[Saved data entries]
□ □ □
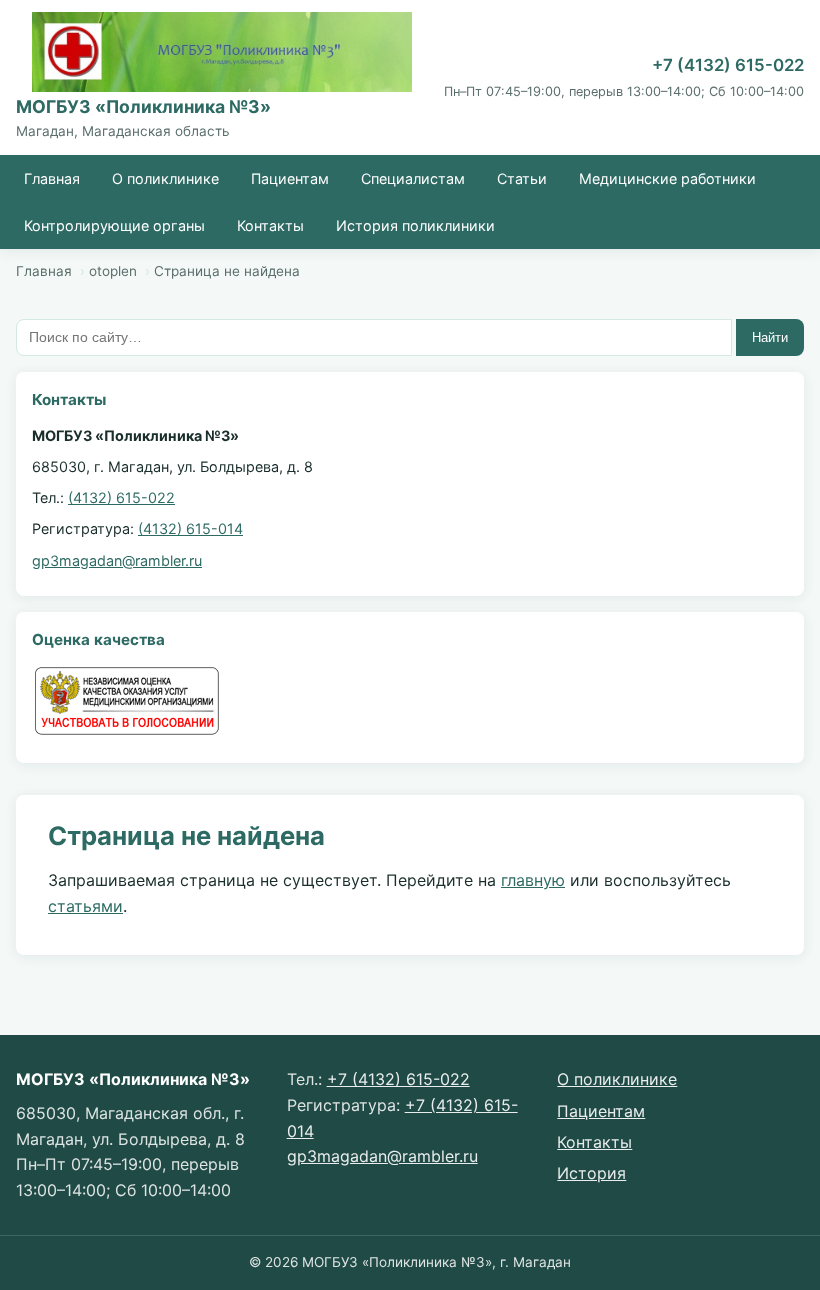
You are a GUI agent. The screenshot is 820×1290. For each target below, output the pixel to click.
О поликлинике (165, 178)
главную (533, 880)
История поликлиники (415, 225)
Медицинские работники (667, 178)
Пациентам (290, 178)
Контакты (270, 225)
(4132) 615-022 (121, 497)
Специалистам (413, 178)
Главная (52, 178)
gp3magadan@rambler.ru (117, 560)
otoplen (113, 271)
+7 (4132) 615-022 (728, 65)
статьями (85, 906)
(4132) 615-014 (190, 528)
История (591, 1173)
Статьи (522, 178)
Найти (770, 337)
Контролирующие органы (114, 225)
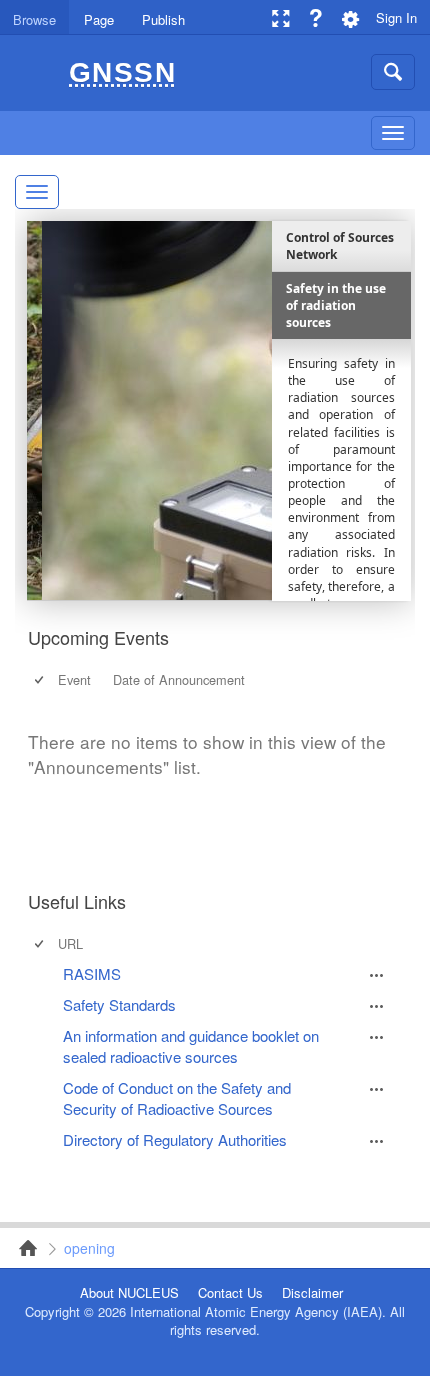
□ □ □
◆ Problem to solve:
Print every line above exactly as given, but not the pictures.

◆ Answer box:
You are a GUI agent. The screenshot is 820×1290. For each target below, output the pixel to click.
О поликлинике (165, 178)
главную (533, 880)
История поликлиники (415, 225)
Медицинские работники (667, 178)
Пациентам (290, 178)
Контакты (270, 225)
(4132) 615-022 (121, 497)
Специалистам (413, 178)
Главная (52, 178)
gp3magadan@rambler.ru (117, 560)
otoplen (113, 271)
+7 (4132) 615-022 (728, 65)
статьями (85, 906)
(4132) 615-014 (190, 528)
История (591, 1173)
Статьи (522, 178)
Найти (770, 337)
Контролирующие органы (114, 225)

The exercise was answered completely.